What you need to do: Gather every line of the entries below that contains the string "label", and copy each one out.

Extracted records:
★ ★ ★ ★ ★ ★ ★

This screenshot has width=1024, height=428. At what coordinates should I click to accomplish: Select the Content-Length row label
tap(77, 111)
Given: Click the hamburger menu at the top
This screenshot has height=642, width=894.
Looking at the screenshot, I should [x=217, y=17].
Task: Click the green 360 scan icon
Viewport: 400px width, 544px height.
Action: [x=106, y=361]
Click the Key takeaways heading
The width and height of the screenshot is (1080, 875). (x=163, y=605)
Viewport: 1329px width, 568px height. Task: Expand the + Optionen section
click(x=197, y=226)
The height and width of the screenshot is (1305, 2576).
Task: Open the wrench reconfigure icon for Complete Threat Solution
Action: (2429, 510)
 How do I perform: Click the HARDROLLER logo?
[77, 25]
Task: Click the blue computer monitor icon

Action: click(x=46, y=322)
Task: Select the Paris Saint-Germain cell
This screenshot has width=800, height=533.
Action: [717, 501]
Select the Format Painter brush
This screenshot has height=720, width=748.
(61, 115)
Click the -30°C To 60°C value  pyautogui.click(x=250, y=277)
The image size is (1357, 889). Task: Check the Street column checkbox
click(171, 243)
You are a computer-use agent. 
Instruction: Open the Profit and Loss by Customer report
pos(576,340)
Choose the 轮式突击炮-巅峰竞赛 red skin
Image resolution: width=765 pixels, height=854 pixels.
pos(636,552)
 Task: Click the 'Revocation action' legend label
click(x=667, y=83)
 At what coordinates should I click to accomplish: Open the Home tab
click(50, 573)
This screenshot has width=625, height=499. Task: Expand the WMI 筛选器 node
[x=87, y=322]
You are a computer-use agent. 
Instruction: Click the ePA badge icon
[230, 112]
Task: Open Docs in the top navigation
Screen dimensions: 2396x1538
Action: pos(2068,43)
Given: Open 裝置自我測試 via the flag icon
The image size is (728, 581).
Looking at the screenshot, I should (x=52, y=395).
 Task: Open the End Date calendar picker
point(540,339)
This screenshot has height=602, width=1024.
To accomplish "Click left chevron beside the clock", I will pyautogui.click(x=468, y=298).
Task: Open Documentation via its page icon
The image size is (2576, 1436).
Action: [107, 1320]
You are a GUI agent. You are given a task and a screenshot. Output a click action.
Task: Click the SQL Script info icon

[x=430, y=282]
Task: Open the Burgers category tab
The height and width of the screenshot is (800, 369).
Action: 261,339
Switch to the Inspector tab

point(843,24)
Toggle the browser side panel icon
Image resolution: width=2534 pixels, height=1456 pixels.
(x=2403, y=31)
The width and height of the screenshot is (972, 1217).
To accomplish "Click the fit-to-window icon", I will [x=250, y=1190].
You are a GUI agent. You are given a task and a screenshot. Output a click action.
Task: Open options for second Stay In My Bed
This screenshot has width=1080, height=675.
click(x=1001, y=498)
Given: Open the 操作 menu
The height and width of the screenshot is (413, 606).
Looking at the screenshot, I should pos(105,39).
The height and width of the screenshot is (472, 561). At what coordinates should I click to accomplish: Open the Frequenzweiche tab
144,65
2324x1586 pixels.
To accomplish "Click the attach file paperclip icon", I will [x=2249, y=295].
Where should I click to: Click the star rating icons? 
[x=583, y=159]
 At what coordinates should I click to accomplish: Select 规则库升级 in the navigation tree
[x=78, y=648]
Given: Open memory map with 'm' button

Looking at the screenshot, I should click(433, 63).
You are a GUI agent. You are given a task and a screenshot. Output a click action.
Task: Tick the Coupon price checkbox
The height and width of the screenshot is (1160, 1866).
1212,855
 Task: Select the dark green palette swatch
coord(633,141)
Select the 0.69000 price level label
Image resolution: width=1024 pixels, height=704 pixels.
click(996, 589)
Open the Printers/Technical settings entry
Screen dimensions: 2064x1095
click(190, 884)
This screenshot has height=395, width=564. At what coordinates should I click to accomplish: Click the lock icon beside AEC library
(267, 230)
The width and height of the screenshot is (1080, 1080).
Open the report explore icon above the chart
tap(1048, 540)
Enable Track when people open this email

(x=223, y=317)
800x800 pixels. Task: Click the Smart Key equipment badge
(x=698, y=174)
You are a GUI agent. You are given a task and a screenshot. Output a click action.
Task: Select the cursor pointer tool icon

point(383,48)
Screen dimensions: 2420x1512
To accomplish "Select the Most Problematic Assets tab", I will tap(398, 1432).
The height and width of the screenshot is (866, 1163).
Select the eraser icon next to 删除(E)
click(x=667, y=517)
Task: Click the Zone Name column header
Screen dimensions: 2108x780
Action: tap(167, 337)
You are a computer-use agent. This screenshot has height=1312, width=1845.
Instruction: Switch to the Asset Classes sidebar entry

★ ★ ★ ★ ★ ★ ★

Exercise answer:
This screenshot has width=1024, height=428. At what coordinates should I click to accomplish: Select the Content-Length row label
 Task: Click the 'Revocation action' legend label
Select the 0.69000 price level label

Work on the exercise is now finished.